O Estado substitui a atuação dos litigantes na solução dos conflitos de interesses, uma vez que, regra geral, é vedada a autotutela.

2 - IMPARCIALIDADE

Como o órgão jurisdicional não possui interesse próprio no conflito, a imparcialidade necessária é assegurada, sendo uma das mais importantes características da jurisdição.

3 – DEFINITIVIDADE

No Brasil, somente o Poder Judiciário tem a possibilidade de dizer o direito com força de coisa julgada. Assim, encerrado o processo (com julgamento de mérito), faz-se a denominada coisa julgada material e a manifestação do Poder Judiciário torna-se imutável para as partes envolvidas, não podendo ser alterada ainda que por meio de lei.

ESPÉCIES DE JURISDIÇÃO

A jurisdição, por definição, é una e indivisível, uma vez que é a função estatal cuja finalidade é a aplicação do direito objetivo público ou privado. Entretanto, costuma-se dividir a jurisdição, conforme o aspecto considerado para efeito de classificação, em:

a) inferior e superior:

Diz-se inferior a jurisdição exercida na primeira instância e superior à exercida na segunda e demais instâncias recursais nos diversos tribunais.

b) contenciosa ou voluntária:

É contenciosa a jurisdição em que há litígio e voluntária a jurisdição apenas homologatória de acordo feito entre as partes.

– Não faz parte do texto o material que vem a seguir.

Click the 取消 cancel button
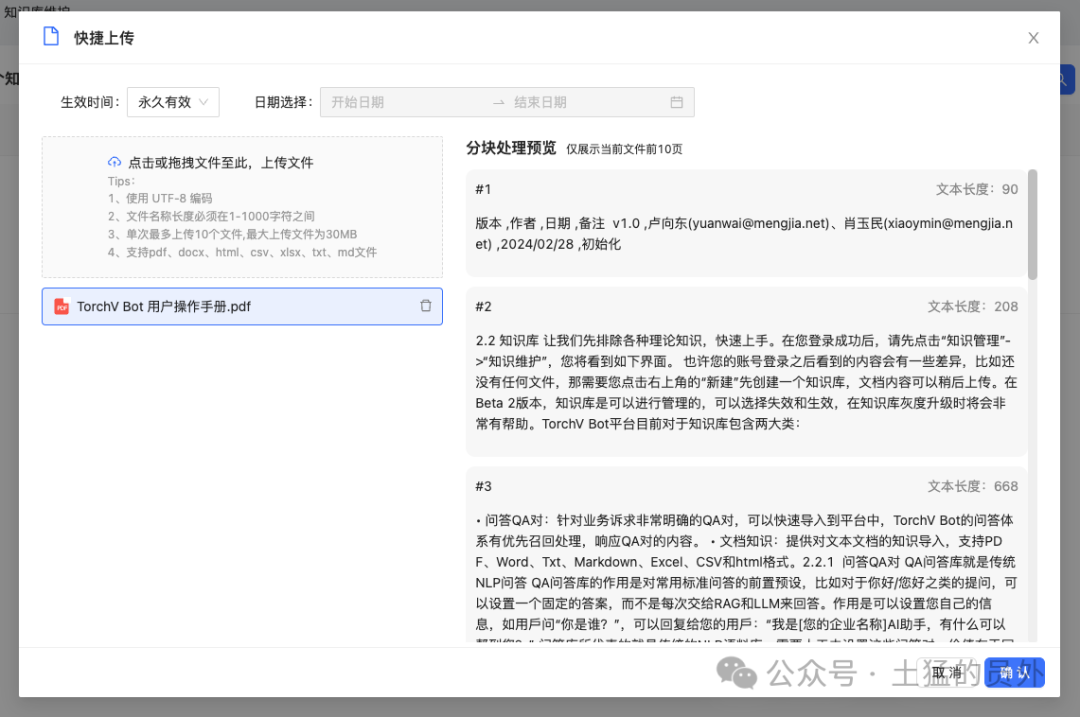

c) penal, civil, eleitoral e militar:

Essa classificação leva em conta a matéria sobre a qual se exerce a jurisdição. A jurisdição civil é a residual, ou seja, tudo aquilo que não disser respeito às demais jurisdições será matéria concernente à jurisdição civil.

d) jurisdição necessária:

Diz-se necessária a jurisdição quando os interesses em conflito, por serem extremamente indisponíveis, não admitem autocomposição ou outra forma de solução que dispense o exercício da jurisdição. A jurisdição penal é, em razão da natureza dos interesses envolvidos, tipicamente necessária, ou seja, o criminoso não pode, voluntariamente, submeter-se à pretensão punitiva do Estado sem que este exerça a jurisdição penal. O conflito de interesses entre o autor de um crime (interesse em manter sua liberdade) e o Estado (interesse na persecução e repressão dos delitos) somente pode ser dirimido pelo exercício da jurisdição penal. O Estado não pode exercer o jus puniendi sem exercer a jurisdição, mesmo que o autor do delito assim desejasse. A jurisdição necessária em matéria penal foi um pouco atenuada com a edição da Lei nº 9.099/1995, uma vez que passou a ser admitida a transação em crimes de menor lesividade social.